Prosecutors are reviewing as many as 3,000 drug investigations going back to 2013 after Colorado Springs police discovered a glitch in the system they use to send reports to the District Attorney's Office, although what, if any, effect it could have on convictions has yet to be determined.
The department announced Thursday that some documents associated with thousands of cases filed by the Metro Vice, Narcotics and Intelligence multijurisdictional drug task force were not turned over to the 4th Judicial District Attorney's Office because of the issue with the electronic filing system.
Police have said it was an inadvertent error, and that the files were "primarily administrative."
It's not up to police to determine what information may be helpful to a case, Colorado State Public Defender Douglas Wilson said Friday. By law, the defense is entitled to know about the prosecution's case before trial or a plea is entered. Slight discrepancies in witness accounts - such as what color vehicle was seen leaving the scene of a crime - could change the defense, Wilson said.
"It's kind of like the fox guarding the hen house," Wilson said.
"The extent of exculpatory evidence depends on the defense attorney, right?"
The District Attorney's Office declined to answer questions about the audit's finding and the effect it might have on cases. The local public defender's office did not return calls for comment.
Failure to share evidence against the defendant - discovery - can result in a mistrial, as seen in March of last year when an El Paso County judge scrapped a rape trial after learning prosecutors did not turn over as many as 15 police reports. The inadvertent lapse was blamed on a glitch in a pilot project used by the DA's Office to store and distribute evidence.

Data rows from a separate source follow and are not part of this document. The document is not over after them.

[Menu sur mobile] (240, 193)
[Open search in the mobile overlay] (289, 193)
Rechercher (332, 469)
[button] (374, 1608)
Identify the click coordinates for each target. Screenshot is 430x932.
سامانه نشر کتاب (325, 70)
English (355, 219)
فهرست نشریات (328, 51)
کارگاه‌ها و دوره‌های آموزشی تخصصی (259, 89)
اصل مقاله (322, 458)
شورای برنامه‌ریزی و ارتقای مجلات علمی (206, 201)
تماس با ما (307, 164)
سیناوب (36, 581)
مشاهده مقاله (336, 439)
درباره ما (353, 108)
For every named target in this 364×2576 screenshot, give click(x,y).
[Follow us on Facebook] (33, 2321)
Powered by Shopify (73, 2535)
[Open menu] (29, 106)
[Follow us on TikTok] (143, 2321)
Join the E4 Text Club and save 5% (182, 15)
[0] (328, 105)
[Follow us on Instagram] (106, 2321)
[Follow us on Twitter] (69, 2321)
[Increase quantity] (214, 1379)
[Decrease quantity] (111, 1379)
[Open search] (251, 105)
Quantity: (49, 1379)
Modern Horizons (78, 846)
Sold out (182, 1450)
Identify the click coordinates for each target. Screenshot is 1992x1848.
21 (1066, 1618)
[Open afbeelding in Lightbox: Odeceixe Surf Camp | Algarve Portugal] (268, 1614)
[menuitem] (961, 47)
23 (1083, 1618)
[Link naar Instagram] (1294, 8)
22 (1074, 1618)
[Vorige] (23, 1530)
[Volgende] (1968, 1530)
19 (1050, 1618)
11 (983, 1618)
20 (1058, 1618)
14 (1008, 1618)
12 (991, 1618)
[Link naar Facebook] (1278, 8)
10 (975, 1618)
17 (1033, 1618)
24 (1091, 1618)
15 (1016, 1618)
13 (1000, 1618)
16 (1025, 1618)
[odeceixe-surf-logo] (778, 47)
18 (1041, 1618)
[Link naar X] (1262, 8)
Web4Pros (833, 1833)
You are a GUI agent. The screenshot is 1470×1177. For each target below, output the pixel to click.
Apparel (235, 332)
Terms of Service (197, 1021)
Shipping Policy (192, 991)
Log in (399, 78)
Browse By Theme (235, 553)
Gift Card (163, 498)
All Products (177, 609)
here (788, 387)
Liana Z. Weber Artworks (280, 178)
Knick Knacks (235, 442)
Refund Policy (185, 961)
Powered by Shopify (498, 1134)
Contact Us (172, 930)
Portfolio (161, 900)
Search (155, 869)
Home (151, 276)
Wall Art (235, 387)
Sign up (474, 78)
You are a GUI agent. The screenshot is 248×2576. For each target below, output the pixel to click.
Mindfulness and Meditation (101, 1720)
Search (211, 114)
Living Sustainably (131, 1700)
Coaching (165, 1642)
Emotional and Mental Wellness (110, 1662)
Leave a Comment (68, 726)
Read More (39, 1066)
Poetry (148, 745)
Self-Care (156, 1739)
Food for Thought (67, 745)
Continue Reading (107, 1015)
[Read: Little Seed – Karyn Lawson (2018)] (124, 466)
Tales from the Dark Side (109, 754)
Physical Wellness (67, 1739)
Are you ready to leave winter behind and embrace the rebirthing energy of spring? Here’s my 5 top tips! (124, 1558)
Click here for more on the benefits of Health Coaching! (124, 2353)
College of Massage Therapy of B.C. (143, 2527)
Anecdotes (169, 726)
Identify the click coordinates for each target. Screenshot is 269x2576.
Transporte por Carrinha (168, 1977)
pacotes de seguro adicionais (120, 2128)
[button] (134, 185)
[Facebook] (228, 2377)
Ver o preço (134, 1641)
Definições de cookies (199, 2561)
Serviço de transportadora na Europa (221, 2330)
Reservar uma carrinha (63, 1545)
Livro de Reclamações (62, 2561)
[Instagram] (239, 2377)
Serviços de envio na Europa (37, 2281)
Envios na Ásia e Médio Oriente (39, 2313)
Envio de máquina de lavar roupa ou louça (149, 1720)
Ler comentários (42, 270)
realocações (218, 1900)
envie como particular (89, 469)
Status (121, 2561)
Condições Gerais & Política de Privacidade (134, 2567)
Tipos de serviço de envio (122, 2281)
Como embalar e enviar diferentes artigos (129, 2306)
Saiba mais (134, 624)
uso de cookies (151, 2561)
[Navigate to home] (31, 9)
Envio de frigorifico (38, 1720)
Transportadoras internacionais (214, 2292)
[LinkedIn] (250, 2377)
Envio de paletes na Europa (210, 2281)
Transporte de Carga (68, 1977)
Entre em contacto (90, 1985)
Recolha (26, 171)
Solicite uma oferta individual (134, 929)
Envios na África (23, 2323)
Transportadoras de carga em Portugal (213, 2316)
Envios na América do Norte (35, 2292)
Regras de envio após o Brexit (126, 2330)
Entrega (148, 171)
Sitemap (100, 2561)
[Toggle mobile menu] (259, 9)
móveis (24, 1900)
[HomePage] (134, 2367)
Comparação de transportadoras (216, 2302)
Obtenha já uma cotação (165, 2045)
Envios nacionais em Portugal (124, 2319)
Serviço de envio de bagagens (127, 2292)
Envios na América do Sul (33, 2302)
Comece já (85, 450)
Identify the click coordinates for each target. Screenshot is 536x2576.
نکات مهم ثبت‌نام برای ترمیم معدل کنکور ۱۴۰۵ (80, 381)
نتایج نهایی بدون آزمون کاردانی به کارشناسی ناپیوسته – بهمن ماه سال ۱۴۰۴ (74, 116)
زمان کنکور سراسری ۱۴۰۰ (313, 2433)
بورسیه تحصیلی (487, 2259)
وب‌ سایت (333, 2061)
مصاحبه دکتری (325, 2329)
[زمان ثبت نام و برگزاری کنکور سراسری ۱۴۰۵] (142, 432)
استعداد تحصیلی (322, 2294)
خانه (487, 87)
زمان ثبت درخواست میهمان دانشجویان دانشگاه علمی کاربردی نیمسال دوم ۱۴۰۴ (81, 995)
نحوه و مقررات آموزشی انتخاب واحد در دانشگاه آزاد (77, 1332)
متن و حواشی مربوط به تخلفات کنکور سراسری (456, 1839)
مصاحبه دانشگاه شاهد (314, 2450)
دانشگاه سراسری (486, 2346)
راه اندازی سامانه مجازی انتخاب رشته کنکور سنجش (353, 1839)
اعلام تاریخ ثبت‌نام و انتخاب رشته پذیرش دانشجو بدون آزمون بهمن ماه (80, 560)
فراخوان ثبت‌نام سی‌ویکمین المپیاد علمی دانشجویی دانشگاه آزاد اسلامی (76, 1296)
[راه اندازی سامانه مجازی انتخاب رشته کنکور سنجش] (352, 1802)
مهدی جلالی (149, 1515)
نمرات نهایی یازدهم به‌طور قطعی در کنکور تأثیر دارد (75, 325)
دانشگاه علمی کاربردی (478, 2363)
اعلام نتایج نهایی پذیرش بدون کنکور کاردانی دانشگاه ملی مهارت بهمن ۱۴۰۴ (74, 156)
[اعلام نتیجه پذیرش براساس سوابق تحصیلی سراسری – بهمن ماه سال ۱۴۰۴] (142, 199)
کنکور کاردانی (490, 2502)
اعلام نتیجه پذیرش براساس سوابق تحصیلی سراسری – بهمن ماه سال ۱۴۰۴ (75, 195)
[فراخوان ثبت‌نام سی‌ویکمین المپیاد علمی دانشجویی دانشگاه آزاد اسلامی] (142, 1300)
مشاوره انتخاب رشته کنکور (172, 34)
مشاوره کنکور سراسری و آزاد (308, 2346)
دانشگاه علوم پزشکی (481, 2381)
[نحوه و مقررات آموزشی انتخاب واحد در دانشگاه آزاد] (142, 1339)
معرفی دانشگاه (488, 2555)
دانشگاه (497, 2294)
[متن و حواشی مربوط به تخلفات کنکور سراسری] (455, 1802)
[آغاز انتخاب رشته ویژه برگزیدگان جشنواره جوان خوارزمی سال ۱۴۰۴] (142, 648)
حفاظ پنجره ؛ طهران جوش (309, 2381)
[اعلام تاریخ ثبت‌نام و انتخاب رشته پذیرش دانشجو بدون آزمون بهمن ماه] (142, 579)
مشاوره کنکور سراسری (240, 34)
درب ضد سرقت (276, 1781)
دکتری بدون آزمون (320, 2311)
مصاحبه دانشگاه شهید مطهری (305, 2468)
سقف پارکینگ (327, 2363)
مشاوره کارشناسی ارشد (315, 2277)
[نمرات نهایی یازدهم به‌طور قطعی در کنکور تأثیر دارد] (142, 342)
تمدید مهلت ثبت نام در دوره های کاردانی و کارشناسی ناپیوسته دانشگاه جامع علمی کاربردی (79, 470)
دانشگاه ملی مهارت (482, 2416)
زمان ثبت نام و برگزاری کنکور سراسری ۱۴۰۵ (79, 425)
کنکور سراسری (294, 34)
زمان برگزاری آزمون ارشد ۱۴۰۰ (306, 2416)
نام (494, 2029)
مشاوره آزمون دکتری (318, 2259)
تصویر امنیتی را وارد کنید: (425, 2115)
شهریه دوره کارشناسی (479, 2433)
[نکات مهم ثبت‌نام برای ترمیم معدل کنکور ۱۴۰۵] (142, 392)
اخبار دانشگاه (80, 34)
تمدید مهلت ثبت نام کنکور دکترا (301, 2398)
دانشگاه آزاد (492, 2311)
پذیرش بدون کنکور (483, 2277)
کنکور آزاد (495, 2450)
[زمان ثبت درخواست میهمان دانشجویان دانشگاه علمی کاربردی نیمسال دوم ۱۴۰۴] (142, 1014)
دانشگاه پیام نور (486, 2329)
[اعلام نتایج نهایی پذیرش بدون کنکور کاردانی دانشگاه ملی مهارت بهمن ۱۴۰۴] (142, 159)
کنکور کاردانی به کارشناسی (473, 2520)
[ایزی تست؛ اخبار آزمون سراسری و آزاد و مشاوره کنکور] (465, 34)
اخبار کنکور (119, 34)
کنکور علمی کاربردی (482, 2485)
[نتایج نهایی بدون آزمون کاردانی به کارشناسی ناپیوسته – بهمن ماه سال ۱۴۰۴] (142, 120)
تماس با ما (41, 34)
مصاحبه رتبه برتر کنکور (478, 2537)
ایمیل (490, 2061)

However, the Police Department doesn't believe the supplemental reports rise to that level, spokesman Lt. Howard Black said.
He said the term "administrative" applies to information that "might not even be directly related to the case," and is instead a product of law enforcement's requirement to document everything. For example, those reports could include officers saying they checked on a vehicle in the impound lot or received inquiries about the case, he said.
"It's not full reports, but supplemental reports," Black said.
Those reports should be attached to the official case report, which would be sent as a package to the DA, but instead they sat unnoticed, Black said. When officers sent the reports through the electronic Law Enforcement Report Management System (LERMS) to specialized units for follow-up, "they looked like something different," and were never opened, Black explained.
The error was discovered in early February as part of an internal audit, and is believed to be limited to Metro VNI, police said. The division operates under CSPD but includes officers from the El Paso County Sheriff's Office, Teller County Sheriff's Office, Fountain Police Department and Woodland Park Police Department.
As a result, CSPD and the DA are evaluating all Metro VNI cases filed since 2013 and "resubmitting the entire case files to the DA's Office to ensure all of the information is provided to the defendants," police said in a news release.
The department said it has since made changes in the LERMS system to remedy the error while the review continues.
LERMS was approved for use at CSPD in 2011 and implemented in 2012, according to CSPD's annual reports.